This is a very far reaching problem right now. Those individuals and institutions that have a good supply of cash and are not over leveraged should be able to weather this storm.

Alot of what you said is true, however some is not. The Fed did not drop the Fed Funds rate, which it has raised 17 times, it dropped the discount rate .5%today temporarily which allows banks to borrower $, not consumers. This will have no direct affect on the consumer yet, however the stock market will like this today

Non-conforming or Jumbo loans(over $417k) are sold separately and Fannie and Freddie do not buy these types of loans. The biggest problem in the industry is companies that offered option ARMs or negative amortization loans.

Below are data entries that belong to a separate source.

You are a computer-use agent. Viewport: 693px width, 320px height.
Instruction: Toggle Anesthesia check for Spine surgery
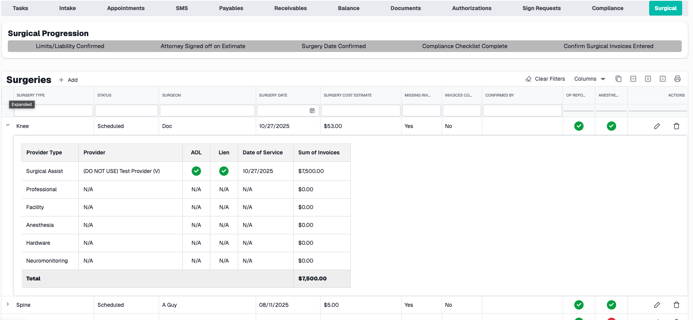pyautogui.click(x=611, y=305)
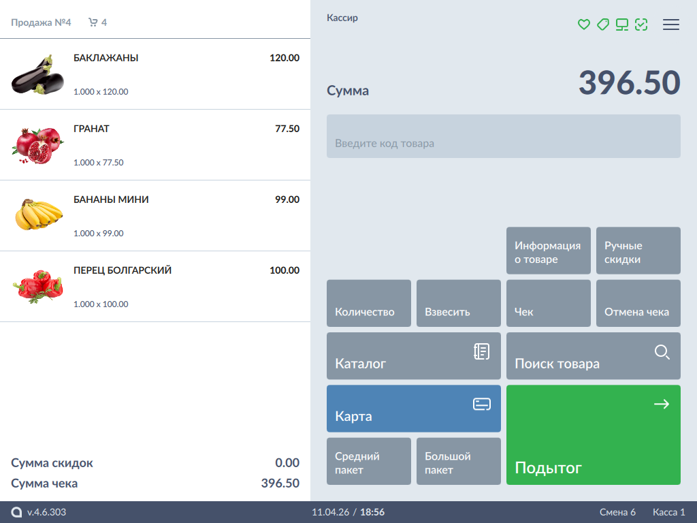This screenshot has height=523, width=697.
Task: Add a Средний пакет medium bag
Action: click(x=368, y=461)

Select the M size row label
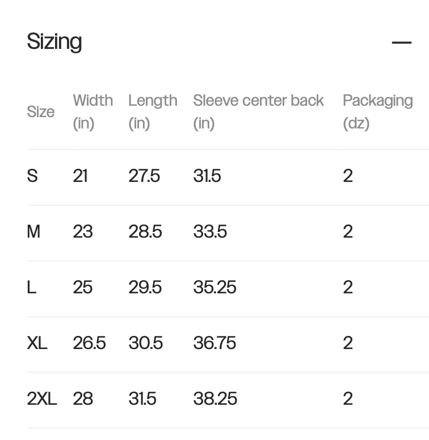click(33, 232)
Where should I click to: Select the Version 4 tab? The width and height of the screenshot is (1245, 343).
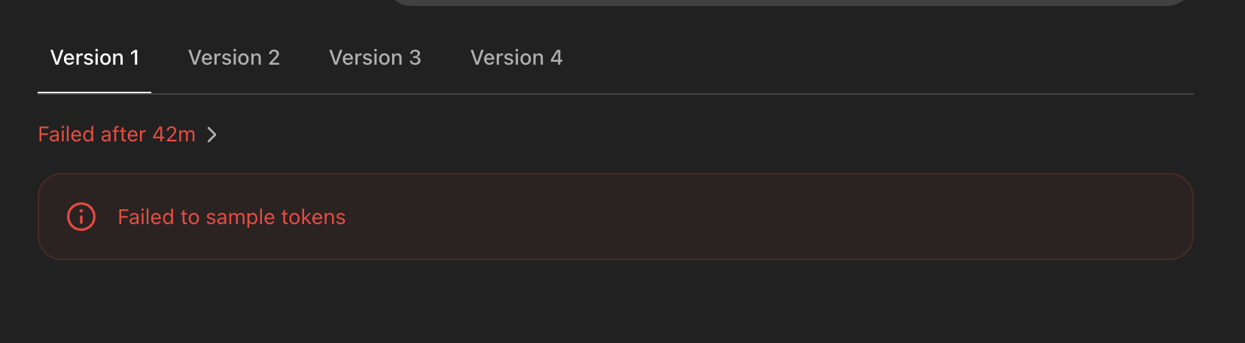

These loans people did not pay the all of the interest on the loan, they actually add principal to the loan. Many companies like Countrywide and WAMU offered these loans and when home prices slipped or fell, consumers are finding themselves owing more than the home is worth. The home they bought 1 year ago for $500k, is now worth $450k and they owe $510-525k. Imagine that a lot of customers will just let the house go into foreclosure. I personally work in the mortgage industry for another more reputable company and we never offered these types of loans and have not been affected by these problems. The other issue with Non-conforming or Jumbo loans is that investors currently are scared to buy these loans due to uncertainty of their performance. This has driven the price/interest rates up.

Working with a educated mortgage professional you can still find great advice and low interest rates. Currently I am structuring blended Jumbo loans with 2 mortgages and both mortgages on 30 year fixed rates around 6.75%, this is a way around the increases in Jumbo loan pricing.